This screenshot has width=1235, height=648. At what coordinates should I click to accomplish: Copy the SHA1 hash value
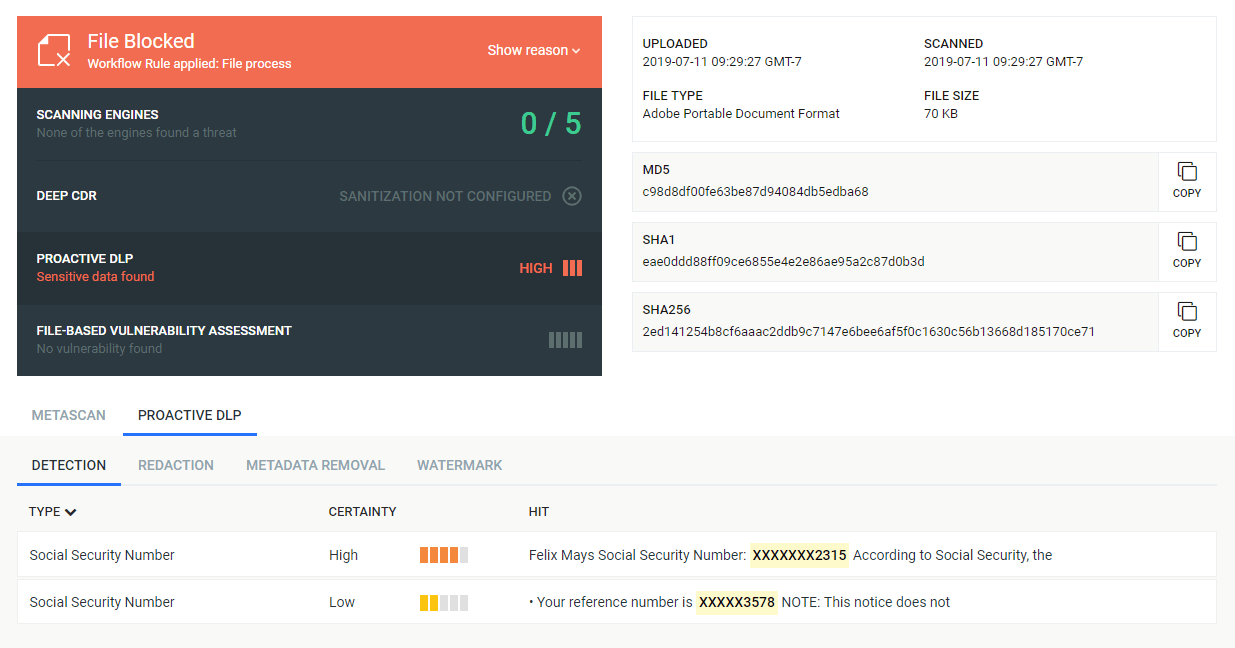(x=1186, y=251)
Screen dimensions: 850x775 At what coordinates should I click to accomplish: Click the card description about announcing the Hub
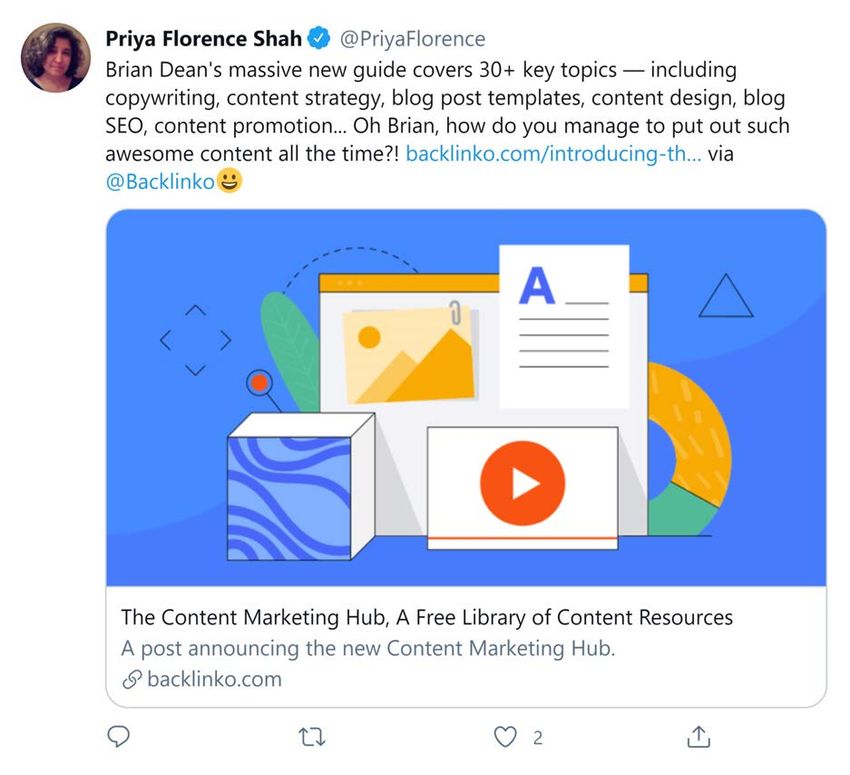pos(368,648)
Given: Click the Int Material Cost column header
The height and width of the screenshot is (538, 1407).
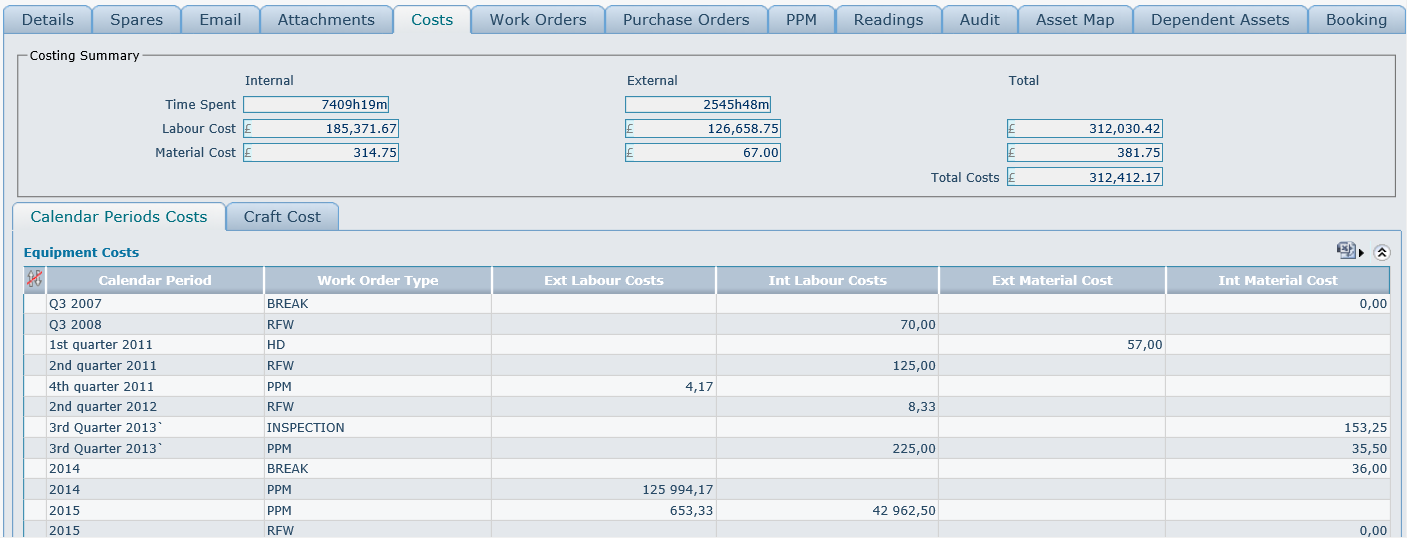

> **WHAT THE TASK REQUIRES**
When you give the entries again, keep them exact and omit any picture they contain.

> **EXERCISE OUTPUT**
This screenshot has width=1235, height=648. At what coordinates should I click to accomplish: Copy the SHA1 hash value
(x=1186, y=251)
Screen dimensions: 850x775 At what coordinates should I click to accomplish: Click the card description about announcing the Hub
pos(368,648)
Given: Click the Int Material Cost column header
The height and width of the screenshot is (538, 1407).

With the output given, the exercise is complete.